TEXTE PRÉSENTÉ:
====
Ce qui nous intéresse ce n’est pas de faire concurrence à la littérature, c’est de faire passer la littérature de l’autre côté, c’est-à-dire de passer de Gutenberg à ce qui se passait au temps où il n’y avait pas d’imprimerie, il n’y avait pas de télé, où les gens se réunissaient le soir et se racontaient des histoires au coin du feu. Disons de passer d’une civilisation écrite à la culture orale qui est complètement refoulée.

Walter Benjamin a consacré un texte qu’il appelle “le narrateur” (Der Erzähler] (qu’il a traduit lui-même en français) où il oppose le récit oral au roman sur le plan de l’échange d’expérience., du collectif et de la solitude.
====
ACTIONS REQUISES:
**1)** D'après le texte présenté, à quoi Walter Benjamin oppose-t-il le récit oral ?
**2)** Reprenez le texte sur le récit oral et la littérature à la suite de sa dernière phrase, et prolongez-le de quelques phrases.

CONTENU DES DONNÉES:
====
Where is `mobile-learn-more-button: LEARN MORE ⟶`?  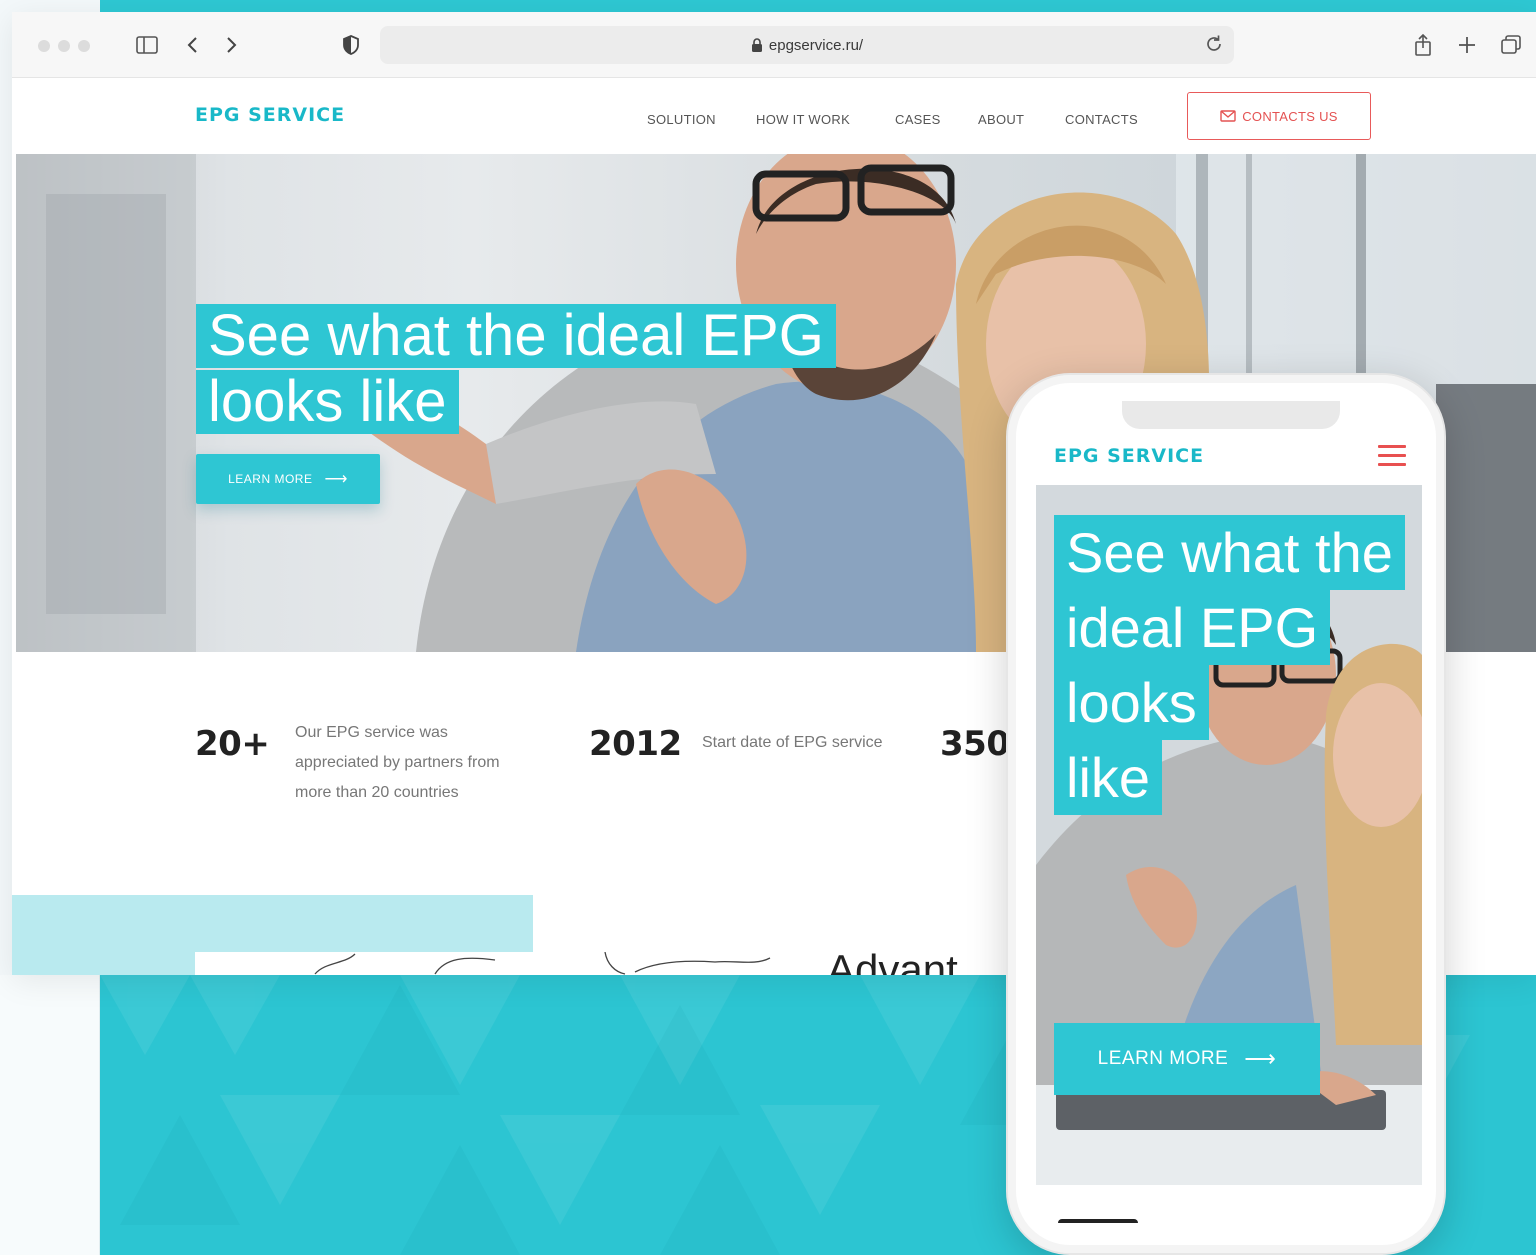
mobile-learn-more-button: LEARN MORE ⟶ is located at coordinates (1187, 1059).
====
RÉPONSES NUMÉROTÉES:
**1)** Au roman.

**2)**
JMS : Ah! bon, tu le connais mieux que moi celui-là. Mais il est certain que l’écrivain est condamné à être un individu dans la société où l’on vit, la capitaliste, et pas seulement elle. Dans cette autre tentative de l’autre côté du mur, la société des démocraties dites populaires étaient malgré tout une société où l’artiste était condamné à être un individu même s’il rêvait de ne pas en être un. S’il n’était pas un individu, il ne pouvait être un artiste. D’ailleurs cette même société condamnait Lénine à être de plus en plus un individu, c’est ce qu’il dit quand il dit que son travail politique ne lui permet pas d’écouter de la musique. Dans le monde où on vit, l’être humain étant limité, le monde étant tel qu’il est, on ne peut pas faire trois choses à la fois, ni même deux. On est condamné. C’est ce que disait Schönberg — ça n’est pas très différent — quand il disait à Eisler « Au lieu de faire tant de politique, tu ferais mieux de te concentrer sur ton travail ». C’est une provocation un peu… poujadiste, mais c’est un fait, on ne peut pas à la fois faire de la politique et fabriquer des objets qu’on appelle des objets esthétiques ou des œuvres d’art ou des films.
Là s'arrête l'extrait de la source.